Clever conceit or curatorial cop-out? In Cassidy Araiza / Robert Barry / Jocko Weyland, experiment and open-endedness might be the objective.

Cassidy Araiza / Robert Barry / Jocko Weyland
March 28–May 9, 2026
Everybody, Tucson
In her 1973 book Six Years: The Dematerialization of the Art Object from 1966 to 1972, critic Lucy Lippard offers a swift summary of pioneering conceptual artist Robert Barry’s output from that period: “From 1968, Barry has worked in almost invisible nylon cord, invisible but extant radiation, magnetic fields, radio carrier waves, telepathy, suppressed knowledge, non-specific qualifications defining undefined conditions.” Elsewhere in the same book, Lippard quotes Barry as saying, “Nothing seems to me the most potent thing in the world.”
In Cassidy Araiza / Robert Barry / Jocko Weyland at Everybody, there are three works, one from each of the artists, spread across two rooms of the house-turned-gallery. It’s an unlikely trio: Araiza is an accomplished documentary photographer whose work has been published in a long list of publications, from Bon Appetit to The Washington Post (and also Southwest Contemporary); Barry was integral to the formation of non-material art in the late 1960s; Weyland has written for The New York Times and Thrasher, released books of photography and found imagery, and exhibited paintings around the country. Despite its general sparseness, though, the show embraces the tactile and the visible.
In one room, likely a small bedroom in the building’s earlier life, viewers can see Barry’s Wire Installation Approx. 8’ Feet Above Floor (1968). The piece consists of one taut black cord crossing the length of the room and another crossing its width, with a one-foot gap of vertical space between them. Typical of the era, the piece is also a diagram drawn onto a sheet of graph paper, a copy of which functions as the postcard announcement for this show and acts as the only scrap of informative text. (The paper iteration is on loan from the Swiss minimalist painter Olivier Mosset, who has long split his time between Tucson and New York City.) In 1968, Barry drafted many variations of similar work in wire or cord, some of which have been realized in gallery spaces and some of which, like a few that propose creating “a grid among randomly located trees in a forest,” seem to unfortunately exist only on paper.
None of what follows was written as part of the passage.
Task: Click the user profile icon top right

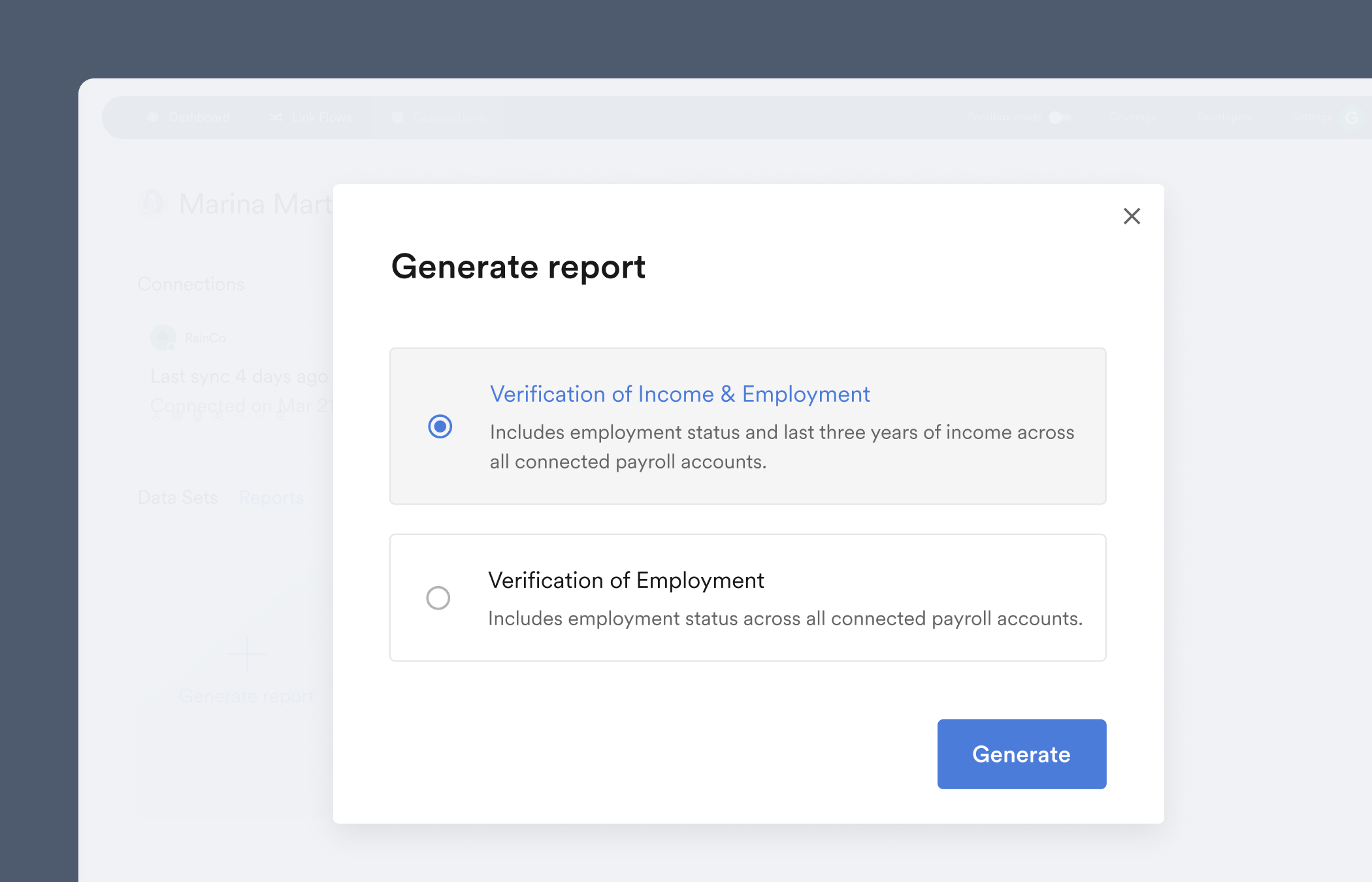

The installation inherently calls attention to a space’s architectural features, physical dimensions, and lighting. It’s one thing to see a piece like this in an ornate kunsthalle—one can imagine these cords stretching several times longer in either direction across an echoing room—and it’s another to see it in a scrappy gallery on a stretch of busy semi-industrial road in Tucson. The effect of this shift in context is almost like seeing a chamber music quartet perform at a basement noise gig (in a good way).
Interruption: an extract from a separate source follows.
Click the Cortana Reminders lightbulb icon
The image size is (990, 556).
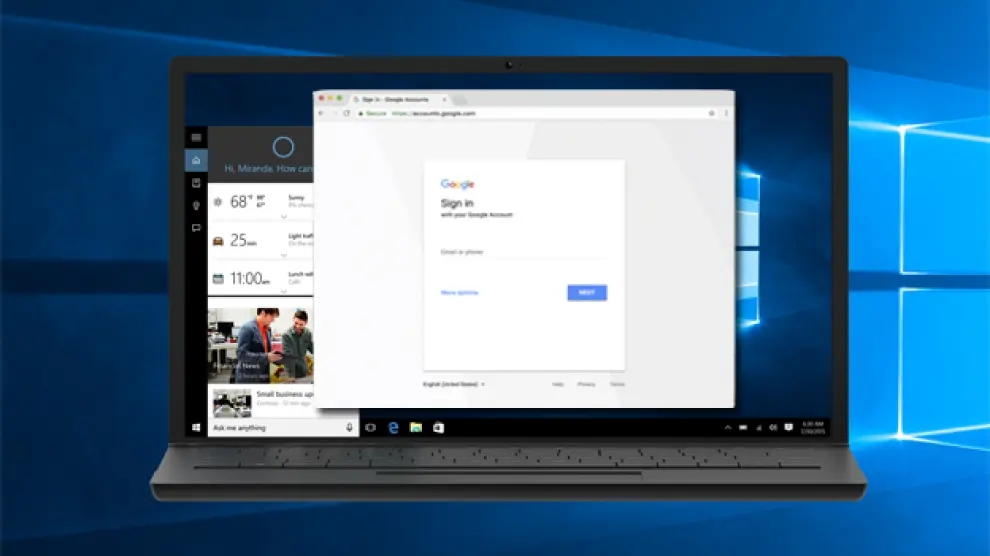(196, 205)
In the gallery’s other room, the viewer can see a pair of cows set close together along one wall. Araiza’s photograph Cow in Arivaca (2019) is a crisp bovine portrait, the animal’s shaggy blond head foregrounded in the frame as it glances nonchalantly at the viewer. Weyland’s painting Engadin 2 (2025) shows the elongated body of a boldly rendered cow fenced within a verdant field, the purple Alps looming in the background. These cows are fitting companions: one is pictured with such intense living detail that the viewer can easily count several flies dotting its face and beads of saliva hanging from its mouth, while the other is hazier and stranger, a depiction of a remembered dream of a cow; both are grounded in very specific locations.
What do these cows have in common with the black cords crossing one another in an otherwise empty room? The gallery itself provides no guidance. “In lieu of an exhibition title or explanatory text,” Everybody states, “we reference Barry: ‘All the necessary specific information is included in the work itself.’” There are no labels, no didactics, no catalogue. Some might see this, understandably, as a kind of curatorial cop-out, without any willingness to create a link, however foggy or vague, between the two parts of this exhibition. But I think it feels more like the tail end of a riddle or an overheard inside joke, which could exclude some viewers while feeling generative for others. Separating and elaborating these elements would easily make for two cohesive shows—the walls covered with dozens of paintings and photos of cows or the two rooms each holding a spatial intervention from the late 1960s—but as it is, the show feels experimental in the truest sense, where the open-endedness might be the objective.
Yet even if there isn’t a clear assist from the gallery, a viewer can find rhymes throughout the show. There are two cows, two wires. Both cows are looking off to the viewer’s right, towards the room housing the Barry piece. Standing directly beneath the intersecting point of Barry’s wires, the viewer can look straight through two separate doorways to see two cows looking back at them. It’s not nothing.